(Stored data entries)
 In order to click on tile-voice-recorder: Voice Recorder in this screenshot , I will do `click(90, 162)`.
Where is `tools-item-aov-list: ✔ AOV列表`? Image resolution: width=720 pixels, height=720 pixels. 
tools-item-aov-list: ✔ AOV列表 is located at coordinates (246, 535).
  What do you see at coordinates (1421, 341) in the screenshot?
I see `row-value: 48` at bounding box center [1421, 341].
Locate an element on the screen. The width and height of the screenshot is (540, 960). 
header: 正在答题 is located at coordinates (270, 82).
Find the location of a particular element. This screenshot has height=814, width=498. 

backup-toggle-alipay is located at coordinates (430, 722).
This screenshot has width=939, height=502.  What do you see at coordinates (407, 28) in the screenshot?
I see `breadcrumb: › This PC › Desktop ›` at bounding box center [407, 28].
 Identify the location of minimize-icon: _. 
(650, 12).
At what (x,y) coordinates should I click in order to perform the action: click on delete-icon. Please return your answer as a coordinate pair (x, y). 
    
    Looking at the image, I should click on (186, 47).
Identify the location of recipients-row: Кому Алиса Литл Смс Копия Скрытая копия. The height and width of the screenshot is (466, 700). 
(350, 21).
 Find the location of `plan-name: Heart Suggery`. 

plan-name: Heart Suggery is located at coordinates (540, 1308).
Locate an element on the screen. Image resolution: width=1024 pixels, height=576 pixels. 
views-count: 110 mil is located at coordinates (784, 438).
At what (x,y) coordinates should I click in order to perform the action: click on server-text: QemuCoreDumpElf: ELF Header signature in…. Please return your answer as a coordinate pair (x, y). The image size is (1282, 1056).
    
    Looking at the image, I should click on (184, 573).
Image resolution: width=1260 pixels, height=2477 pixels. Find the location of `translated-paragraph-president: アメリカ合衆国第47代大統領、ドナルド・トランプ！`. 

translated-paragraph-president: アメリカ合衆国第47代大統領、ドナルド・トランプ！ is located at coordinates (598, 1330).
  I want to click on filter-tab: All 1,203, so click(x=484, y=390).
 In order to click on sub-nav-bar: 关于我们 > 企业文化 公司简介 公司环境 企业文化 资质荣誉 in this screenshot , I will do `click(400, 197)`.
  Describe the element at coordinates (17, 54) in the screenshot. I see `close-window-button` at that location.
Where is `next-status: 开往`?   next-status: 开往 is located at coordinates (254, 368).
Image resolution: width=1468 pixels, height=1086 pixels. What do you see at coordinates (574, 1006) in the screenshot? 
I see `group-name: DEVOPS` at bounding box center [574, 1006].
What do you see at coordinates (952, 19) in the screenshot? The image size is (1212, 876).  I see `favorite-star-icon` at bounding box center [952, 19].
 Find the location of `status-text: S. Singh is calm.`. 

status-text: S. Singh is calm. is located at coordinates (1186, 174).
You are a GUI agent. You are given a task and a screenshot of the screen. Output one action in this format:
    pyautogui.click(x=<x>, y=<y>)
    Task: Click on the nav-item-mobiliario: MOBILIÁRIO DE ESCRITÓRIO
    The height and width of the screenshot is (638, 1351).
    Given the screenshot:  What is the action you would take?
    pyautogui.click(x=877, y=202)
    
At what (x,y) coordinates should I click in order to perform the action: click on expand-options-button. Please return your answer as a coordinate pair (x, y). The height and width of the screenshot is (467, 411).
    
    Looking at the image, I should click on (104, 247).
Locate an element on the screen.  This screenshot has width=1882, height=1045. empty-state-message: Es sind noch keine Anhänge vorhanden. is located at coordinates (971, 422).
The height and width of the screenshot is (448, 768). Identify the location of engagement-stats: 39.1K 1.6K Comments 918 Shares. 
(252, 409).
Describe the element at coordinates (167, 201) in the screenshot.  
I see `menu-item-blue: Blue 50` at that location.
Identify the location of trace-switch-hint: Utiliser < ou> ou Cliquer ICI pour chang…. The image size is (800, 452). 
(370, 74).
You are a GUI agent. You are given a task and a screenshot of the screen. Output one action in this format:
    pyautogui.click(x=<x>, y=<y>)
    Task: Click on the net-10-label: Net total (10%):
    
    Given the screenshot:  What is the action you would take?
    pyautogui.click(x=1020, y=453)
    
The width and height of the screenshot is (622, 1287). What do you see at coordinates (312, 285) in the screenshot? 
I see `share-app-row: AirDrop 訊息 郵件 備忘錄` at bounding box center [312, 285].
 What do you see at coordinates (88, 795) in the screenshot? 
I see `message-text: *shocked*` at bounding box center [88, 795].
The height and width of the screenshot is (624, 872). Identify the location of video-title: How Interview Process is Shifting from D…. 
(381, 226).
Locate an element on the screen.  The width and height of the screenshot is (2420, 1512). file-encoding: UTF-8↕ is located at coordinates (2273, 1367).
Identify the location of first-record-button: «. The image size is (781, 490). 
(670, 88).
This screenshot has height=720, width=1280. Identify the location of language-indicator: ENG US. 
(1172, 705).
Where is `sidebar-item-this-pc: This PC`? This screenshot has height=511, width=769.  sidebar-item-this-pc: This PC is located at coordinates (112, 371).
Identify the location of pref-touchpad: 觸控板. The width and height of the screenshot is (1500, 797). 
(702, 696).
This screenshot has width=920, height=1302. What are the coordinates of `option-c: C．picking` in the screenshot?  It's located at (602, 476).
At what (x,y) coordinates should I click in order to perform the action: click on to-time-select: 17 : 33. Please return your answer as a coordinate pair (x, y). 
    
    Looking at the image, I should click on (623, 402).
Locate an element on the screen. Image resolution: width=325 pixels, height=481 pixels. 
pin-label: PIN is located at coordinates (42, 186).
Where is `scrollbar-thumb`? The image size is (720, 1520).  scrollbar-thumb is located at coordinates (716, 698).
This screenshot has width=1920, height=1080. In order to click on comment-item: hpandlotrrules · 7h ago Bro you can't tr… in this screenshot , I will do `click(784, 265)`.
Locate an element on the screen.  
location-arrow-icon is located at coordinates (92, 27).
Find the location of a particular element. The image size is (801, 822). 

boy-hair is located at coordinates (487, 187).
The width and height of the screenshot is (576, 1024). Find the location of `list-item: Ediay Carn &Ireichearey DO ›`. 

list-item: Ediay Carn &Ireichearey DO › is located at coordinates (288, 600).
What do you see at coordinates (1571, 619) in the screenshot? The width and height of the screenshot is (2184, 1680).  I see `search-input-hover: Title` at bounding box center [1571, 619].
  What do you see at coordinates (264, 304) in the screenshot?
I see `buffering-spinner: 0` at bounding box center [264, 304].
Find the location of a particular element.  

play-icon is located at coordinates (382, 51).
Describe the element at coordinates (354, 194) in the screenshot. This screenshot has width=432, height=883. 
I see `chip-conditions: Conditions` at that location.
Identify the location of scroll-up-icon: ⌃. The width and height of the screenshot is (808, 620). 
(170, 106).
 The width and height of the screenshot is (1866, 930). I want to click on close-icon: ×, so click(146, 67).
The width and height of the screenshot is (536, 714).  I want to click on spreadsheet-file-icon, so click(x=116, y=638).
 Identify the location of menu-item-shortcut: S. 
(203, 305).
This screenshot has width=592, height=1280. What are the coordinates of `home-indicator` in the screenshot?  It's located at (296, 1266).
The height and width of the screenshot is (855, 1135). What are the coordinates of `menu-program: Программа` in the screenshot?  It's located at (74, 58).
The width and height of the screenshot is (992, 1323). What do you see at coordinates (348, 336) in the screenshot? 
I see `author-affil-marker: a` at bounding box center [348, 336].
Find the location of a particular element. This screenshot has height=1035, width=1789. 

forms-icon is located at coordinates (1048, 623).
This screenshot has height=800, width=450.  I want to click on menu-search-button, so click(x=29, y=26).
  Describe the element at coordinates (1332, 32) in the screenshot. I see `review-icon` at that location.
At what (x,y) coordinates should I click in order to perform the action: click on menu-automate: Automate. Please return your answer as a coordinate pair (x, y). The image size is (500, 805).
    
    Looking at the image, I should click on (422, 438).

PROBLEM DETAILS: Identify every line in the rows above that contains the string "list", and copy each of those lines.

ANSWER SPACE:
Where is `tools-item-aov-list: ✔ AOV列表`? Image resolution: width=720 pixels, height=720 pixels. 
tools-item-aov-list: ✔ AOV列表 is located at coordinates (246, 535).
The width and height of the screenshot is (576, 1024). Find the location of `list-item: Ediay Carn &Ireichearey DO ›`. 
list-item: Ediay Carn &Ireichearey DO › is located at coordinates (288, 600).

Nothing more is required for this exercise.